While the challenges of global health and infectious disease are immense, the power to effect positive change often begins with a single student working across borders to make a difference.
Take Philippe-Antoine Bilodeau, MDCM'19, the inaugural recipient of the Dr. Freda M. Omaswa Travel Award for the Study of Tropical and Infectious Diseases, established to honour the legacy of an accomplished Faculty of Medicine graduate and promising researcher who passed away in 2016. The bursary (established by Omaswa’s classmates and funded through Seeds of Change) allowed Bilodeau to travel to KwaZulu-Natal in northeastern South Africa in 2017 to work with local physicians and medical students.

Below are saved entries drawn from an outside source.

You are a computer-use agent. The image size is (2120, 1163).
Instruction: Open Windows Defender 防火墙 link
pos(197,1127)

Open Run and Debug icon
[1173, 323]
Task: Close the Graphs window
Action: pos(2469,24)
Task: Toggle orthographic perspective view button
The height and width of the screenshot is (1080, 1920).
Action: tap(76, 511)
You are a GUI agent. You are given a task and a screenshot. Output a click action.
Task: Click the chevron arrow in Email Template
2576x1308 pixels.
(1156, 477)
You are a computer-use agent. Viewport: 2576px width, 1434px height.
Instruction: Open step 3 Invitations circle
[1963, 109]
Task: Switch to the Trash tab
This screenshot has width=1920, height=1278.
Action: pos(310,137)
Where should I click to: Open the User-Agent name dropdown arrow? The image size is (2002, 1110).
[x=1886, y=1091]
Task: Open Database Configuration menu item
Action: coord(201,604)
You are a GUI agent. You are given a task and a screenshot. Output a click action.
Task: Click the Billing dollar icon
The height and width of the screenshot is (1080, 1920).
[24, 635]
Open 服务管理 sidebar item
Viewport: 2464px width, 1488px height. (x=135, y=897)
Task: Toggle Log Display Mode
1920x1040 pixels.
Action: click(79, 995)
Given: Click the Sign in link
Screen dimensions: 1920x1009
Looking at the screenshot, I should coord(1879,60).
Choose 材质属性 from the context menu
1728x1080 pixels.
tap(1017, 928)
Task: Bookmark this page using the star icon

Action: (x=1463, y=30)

“From working with patients suffering from tuberculosis, HIV/AIDS, malaria, malnutrition and snake bites, to going out into the communities to provide care, I had a chance to see what rural family medicine is all about,” says Bilodeau. “My key tasks included seeing patients in the emergency department and various outpatient clinics, and accompanying the mobile clinics which went out in the villages to administer medications.”
Bilodeau, who was also a J.W. McConnell Scholarship recipient, says his internship in South Africa gave him insight into the various initiatives currently in place to fight HIV and TB epidemics, and provided an opportunity to understand the impact of living conditions, income and long-term discrimination on the health of individuals and populations.
“This travel award allowed me to gain a profound understanding of health as a whole, and of the importance of global health,” he says. “I’ve also had the privilege to see what actions are being taken to help fight infectious diseases in South Africa. I believe these experiences will not only make me a better physician, but a better citizen as well.”